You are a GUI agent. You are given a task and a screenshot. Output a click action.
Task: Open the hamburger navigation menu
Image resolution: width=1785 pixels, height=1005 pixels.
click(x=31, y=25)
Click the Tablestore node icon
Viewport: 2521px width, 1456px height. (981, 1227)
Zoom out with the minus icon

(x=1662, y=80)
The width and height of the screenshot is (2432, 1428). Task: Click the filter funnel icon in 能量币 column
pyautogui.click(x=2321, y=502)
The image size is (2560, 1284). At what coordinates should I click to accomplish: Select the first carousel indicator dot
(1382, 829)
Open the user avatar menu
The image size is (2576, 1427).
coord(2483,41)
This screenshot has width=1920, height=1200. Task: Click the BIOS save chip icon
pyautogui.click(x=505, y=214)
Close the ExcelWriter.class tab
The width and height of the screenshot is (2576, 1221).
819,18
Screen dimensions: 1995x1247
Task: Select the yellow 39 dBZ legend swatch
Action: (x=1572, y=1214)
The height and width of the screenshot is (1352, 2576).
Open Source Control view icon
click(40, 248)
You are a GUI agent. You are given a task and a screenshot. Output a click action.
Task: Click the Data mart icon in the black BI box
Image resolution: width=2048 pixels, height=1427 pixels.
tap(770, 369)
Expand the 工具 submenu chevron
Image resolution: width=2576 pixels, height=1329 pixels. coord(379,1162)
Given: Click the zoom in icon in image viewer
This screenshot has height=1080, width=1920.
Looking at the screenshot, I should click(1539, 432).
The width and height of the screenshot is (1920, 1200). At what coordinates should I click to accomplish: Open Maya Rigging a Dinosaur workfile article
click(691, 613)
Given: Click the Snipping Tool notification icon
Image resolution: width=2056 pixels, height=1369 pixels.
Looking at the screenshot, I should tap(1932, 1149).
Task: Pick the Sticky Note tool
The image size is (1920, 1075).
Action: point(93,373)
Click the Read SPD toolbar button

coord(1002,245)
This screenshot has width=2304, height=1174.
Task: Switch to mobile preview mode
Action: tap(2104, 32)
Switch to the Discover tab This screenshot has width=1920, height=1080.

__YOUR OBJECTIVE__: All the data above must be copied again. Leave nothing out.

__RESULT__:
You are a GUI agent. You are given a task and a screenshot. Output a click action.
Task: Open the hamburger navigation menu
Image resolution: width=1785 pixels, height=1005 pixels.
click(x=31, y=25)
Click the Tablestore node icon
Viewport: 2521px width, 1456px height. (981, 1227)
Zoom out with the minus icon

(x=1662, y=80)
The width and height of the screenshot is (2432, 1428). Task: Click the filter funnel icon in 能量币 column
pyautogui.click(x=2321, y=502)
The image size is (2560, 1284). At what coordinates should I click to accomplish: Select the first carousel indicator dot
(1382, 829)
Open the user avatar menu
The image size is (2576, 1427).
coord(2483,41)
This screenshot has width=1920, height=1200. Task: Click the BIOS save chip icon
pyautogui.click(x=505, y=214)
Close the ExcelWriter.class tab
The width and height of the screenshot is (2576, 1221).
819,18
Screen dimensions: 1995x1247
Task: Select the yellow 39 dBZ legend swatch
Action: (x=1572, y=1214)
The height and width of the screenshot is (1352, 2576).
Open Source Control view icon
click(40, 248)
You are a GUI agent. You are given a task and a screenshot. Output a click action.
Task: Click the Data mart icon in the black BI box
Image resolution: width=2048 pixels, height=1427 pixels.
tap(770, 369)
Expand the 工具 submenu chevron
Image resolution: width=2576 pixels, height=1329 pixels. coord(379,1162)
Given: Click the zoom in icon in image viewer
This screenshot has height=1080, width=1920.
Looking at the screenshot, I should click(1539, 432).
The width and height of the screenshot is (1920, 1200). At what coordinates should I click to accomplish: Open Maya Rigging a Dinosaur workfile article
click(691, 613)
Given: Click the Snipping Tool notification icon
Image resolution: width=2056 pixels, height=1369 pixels.
Looking at the screenshot, I should tap(1932, 1149).
Task: Pick the Sticky Note tool
The image size is (1920, 1075).
Action: point(93,373)
Click the Read SPD toolbar button

coord(1002,245)
This screenshot has width=2304, height=1174.
Task: Switch to mobile preview mode
Action: tap(2104, 32)
Switch to the Discover tab This screenshot has width=1920, height=1080.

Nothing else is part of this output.